Chinese students’ discontent with Covid rules ‘bubbling over’

Student protests ‘historically have ominous portents’ for country, scholar warns

May 19, 2022
Shanghai lockdown
Source: iStock

In a rare move, students at China’s top institution publicly protested against its strict lockdown measures – signalling growing discontent with officials’ handling of the pandemic.

Earlier this week, hundreds of students at Peking University left their dormitories, tearing down a metal wall and yelling at administrators, according to media reports.

The development comes as Beijing doubles down on its zero-tolerance Covid-19 policy. Even as other countries have loosened pandemic restrictions, China has kept in place strict immigration restrictions for overseas students and travellers. At home, it has continued mass testing and enforced hard lockdowns, with videos purporting to show authorities barricading residents inside their homes in some cases.

For university students living in cramped dormitory rooms and sharing bathroom and cooking facilities, the situation has been especially bad. A number of institutions banned students from accepting meal deliveries and prevented them from leaving campuses – with reports on social media claiming shortages of basic necessities as well as mental health issues.

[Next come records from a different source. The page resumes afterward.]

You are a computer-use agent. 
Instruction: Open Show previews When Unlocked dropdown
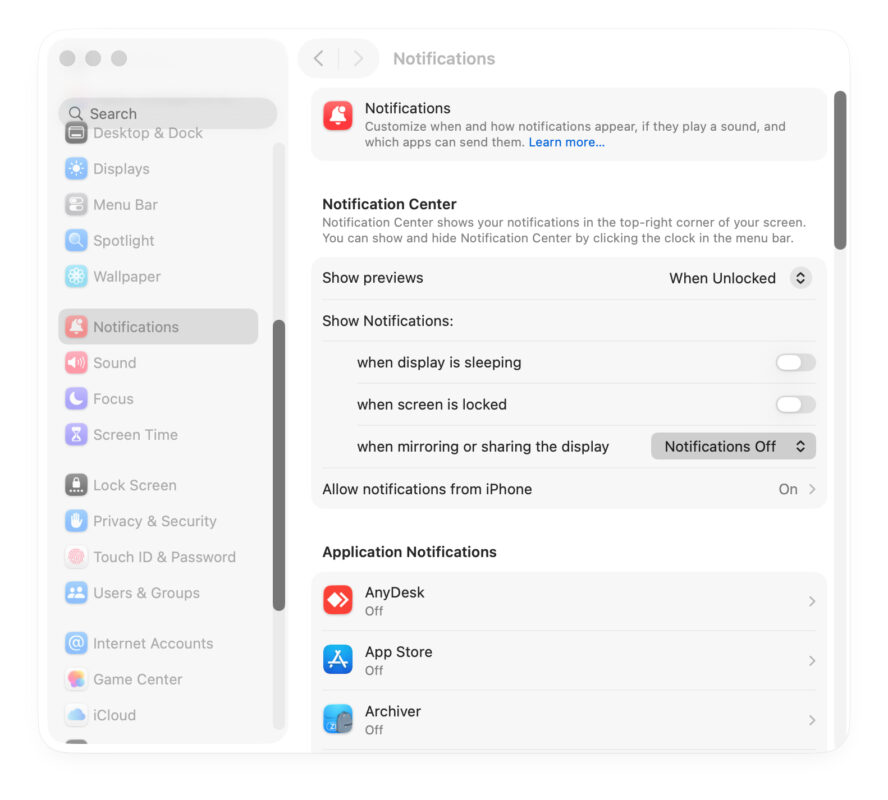(x=739, y=278)
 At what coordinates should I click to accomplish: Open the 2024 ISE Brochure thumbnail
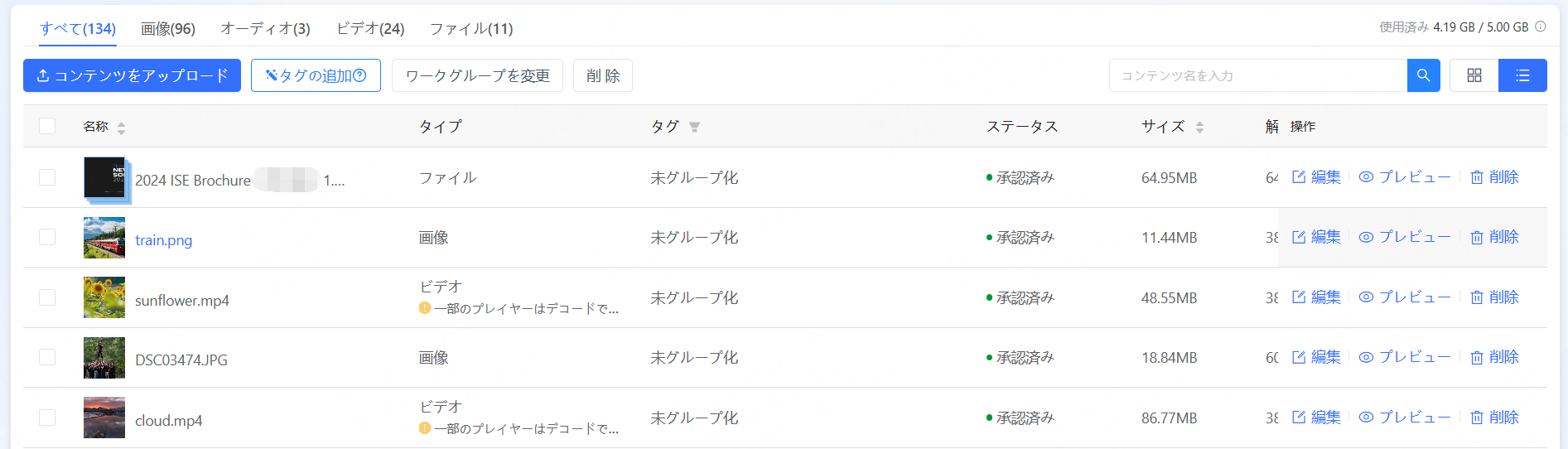(104, 178)
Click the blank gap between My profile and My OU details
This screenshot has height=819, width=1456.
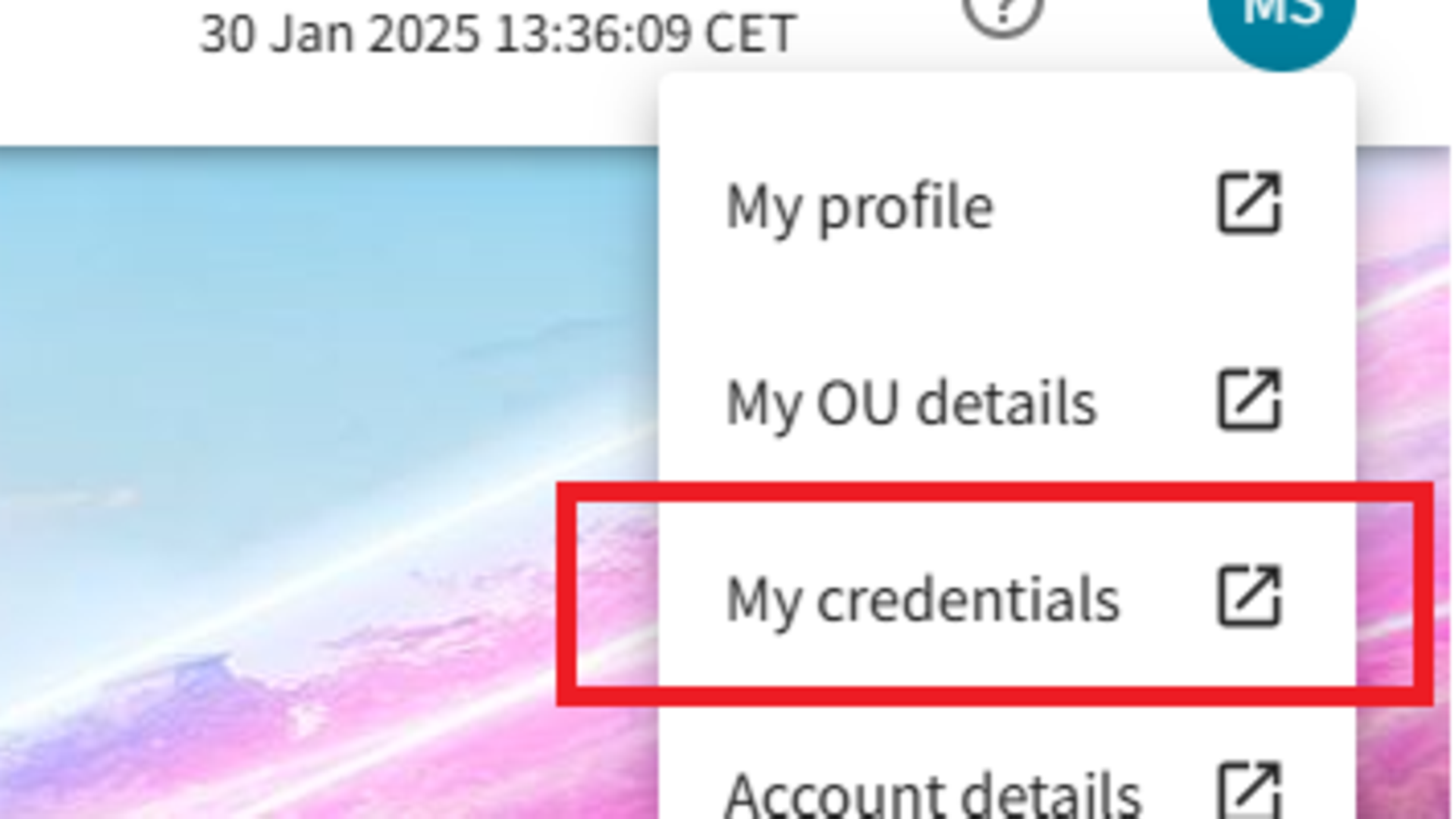(x=986, y=303)
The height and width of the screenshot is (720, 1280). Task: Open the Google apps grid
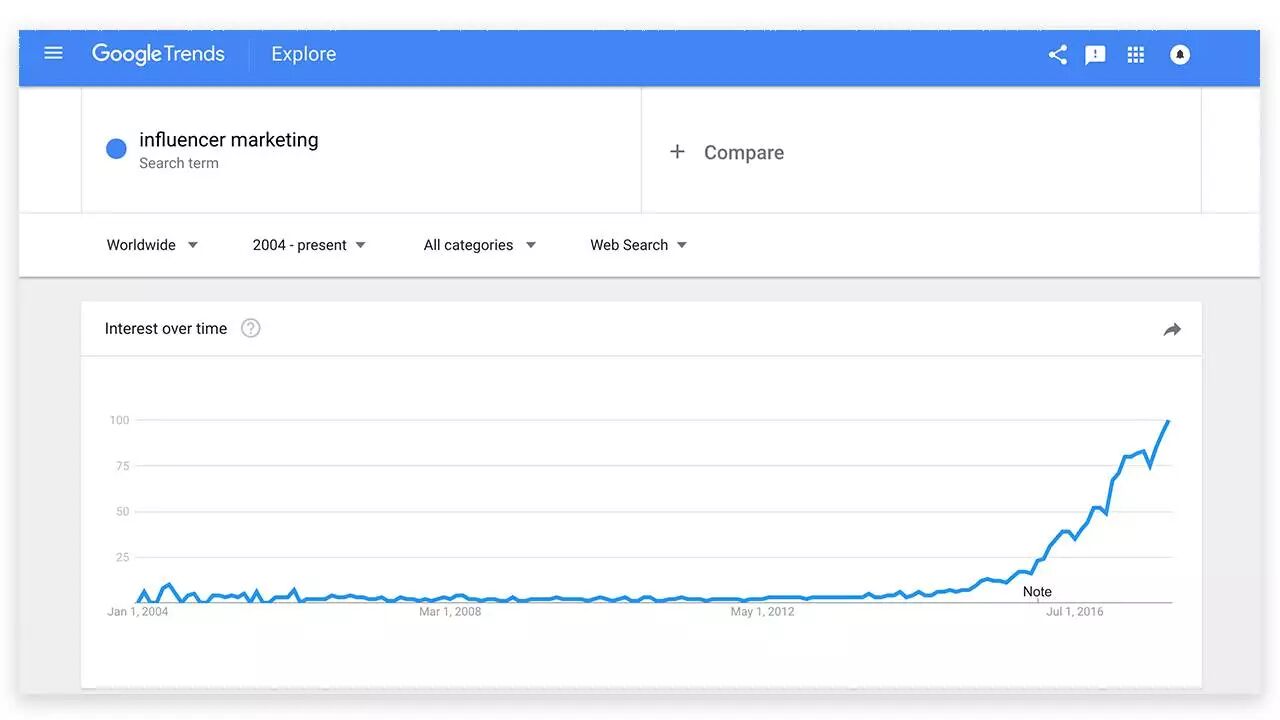pos(1136,55)
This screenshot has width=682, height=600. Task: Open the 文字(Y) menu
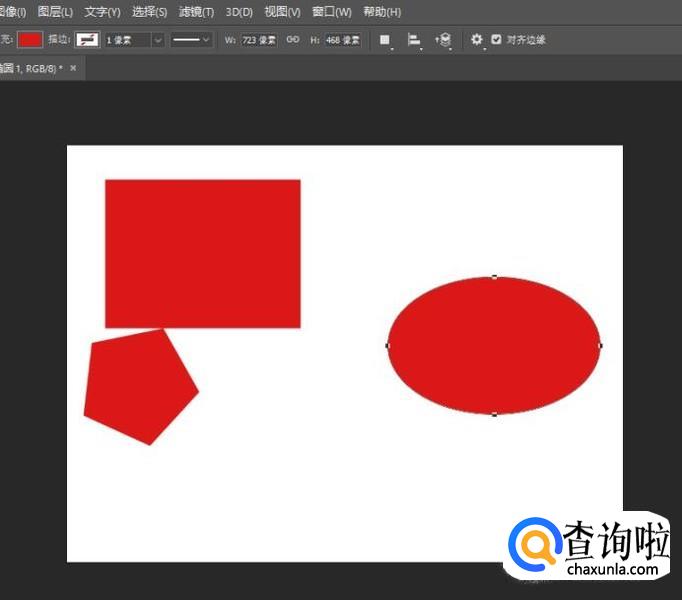tap(102, 12)

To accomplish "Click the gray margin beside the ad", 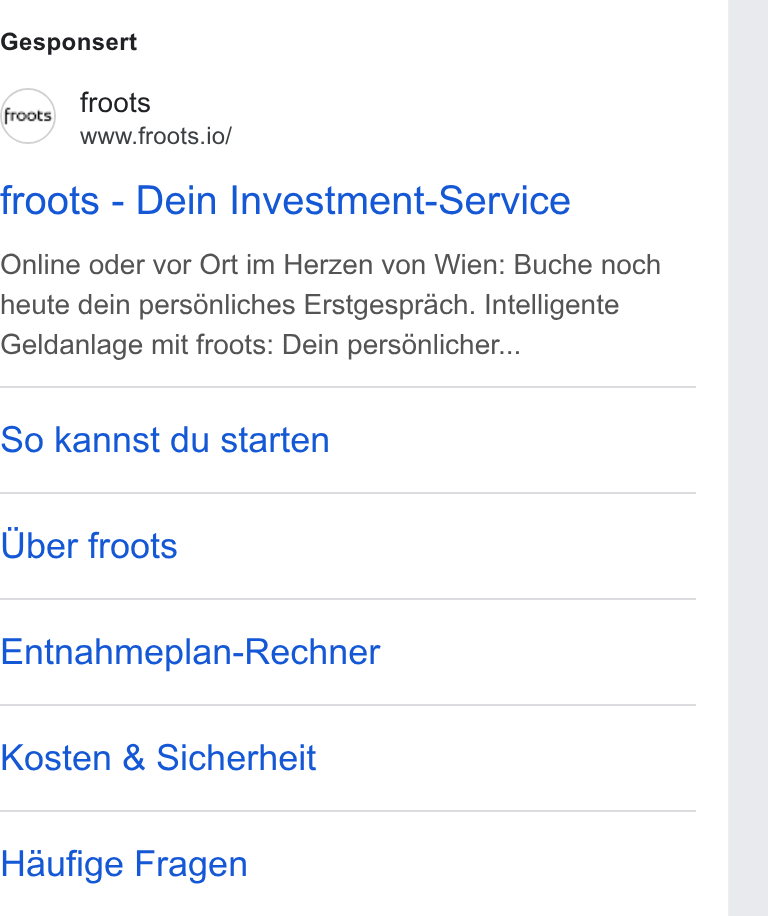I will point(748,458).
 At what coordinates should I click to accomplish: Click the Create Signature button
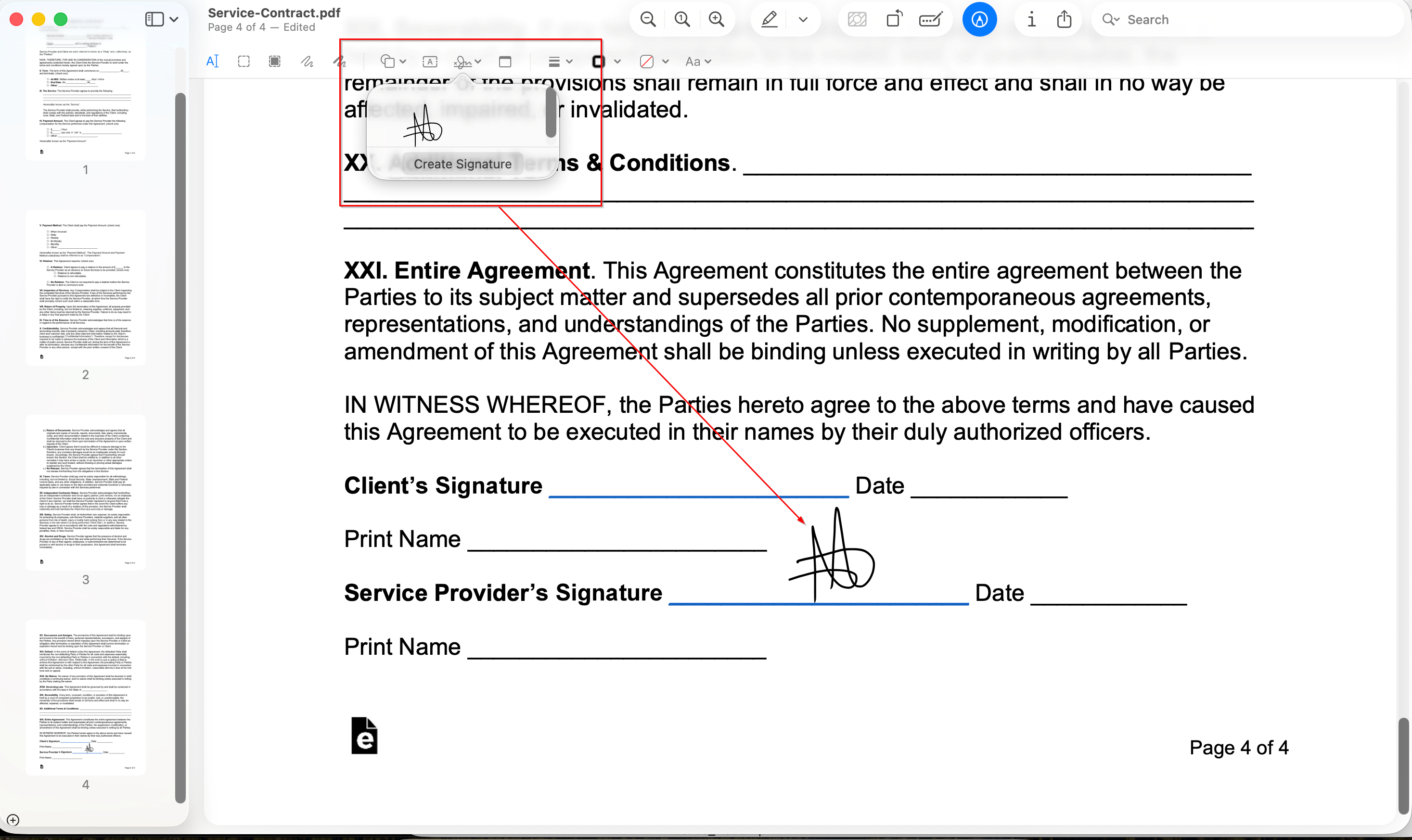click(x=462, y=164)
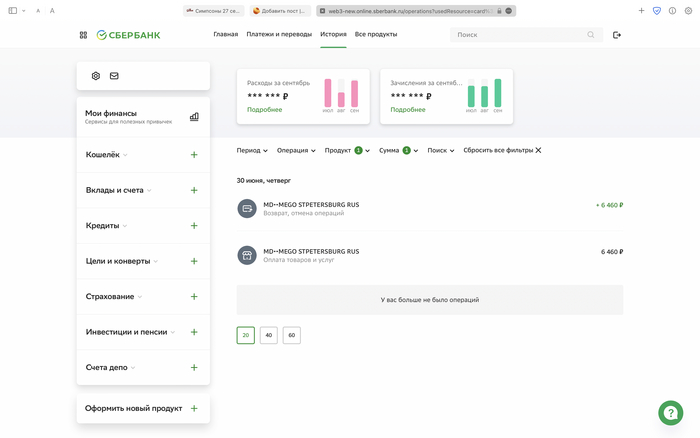Expand the Вклады и счета section
The width and height of the screenshot is (700, 438).
coord(118,190)
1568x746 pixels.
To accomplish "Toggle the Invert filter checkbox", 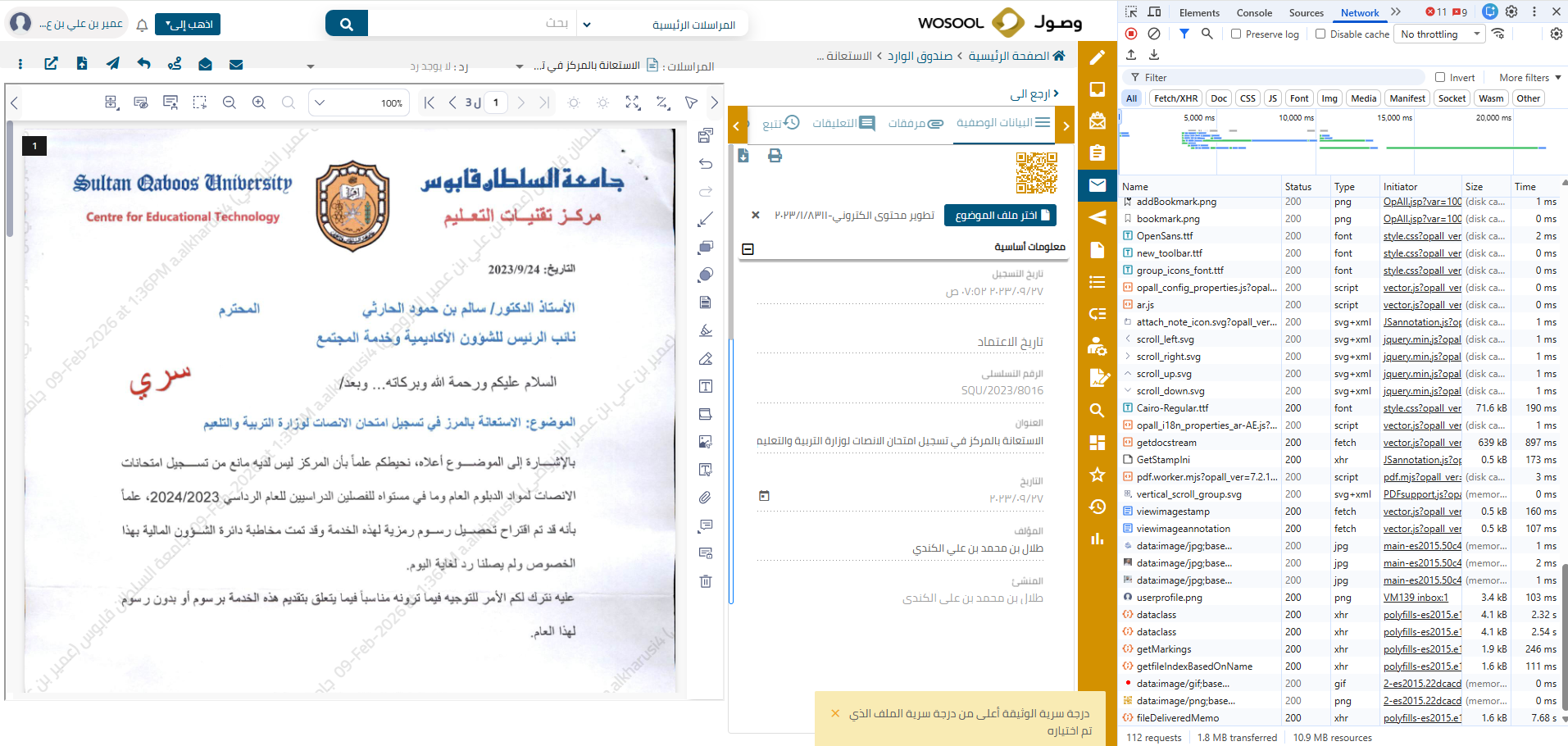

At Peking University, in particular, controls reportedly included keeping students in their dormitories for weeks, requiring them to take daily Covid-19 tests and book shared bathrooms, and even barring them from showering.

But until now, student complaints have largely been confined to social media.

Kerry Brown, director of the Lau China Institute at King’s College London, said that the protests may not bode well for Chinese leaders.

“University students, the future elite, going on protests is something that historically has ominous portents for China; campuses in Beijing were where the 1989 uprising first started,” he said.

Already, Chinese censors have erased videos and comments about the incident from social media. But before they could remove posts on the platform Weibo, users reportedly praised protesters, making comparisons with the takedown of the Berlin Wall.

Professor Brown noted that Chinese authorities were not alone in facing student “rage”; Beijing’s “remorseless” pursuit of a zero-Covid strategy has resulted in the “same quandary” faced by other governments: sacrificing freedoms of youth to protect a more physically vulnerable elderly population.

“Chinese institutions have now caught up with British and American universities lambasted by their students over imposing lockdowns…It’s evidently a universal phenomenon, whether you are under a communist or non-communist system,” he said.

But unlike their Western counterparts, Chinese institutions – and authorities – face higher stakes when they are challenged by students, he said.

“This is not a good group to pick a major fight with. Students everywhere can produce unpleasant social backlashes. So this news, if accurate, is something the central authorities will need to work out how to respond to.”

Professor Brown warned that “not responding is not an option”. Beijing must either “pump up the national sacrifice for a greater gain message or relax their policies”.

“The latter looks unlikely at the moment. The former is unlikely to work that quickly – a very uncomfortable and awkward situation for any government to be in.”

After the protests, university heads reportedly met with student representatives and agreed to remove the sheet-metal barrier.

Times Higher Education has contacted Peking University for comment.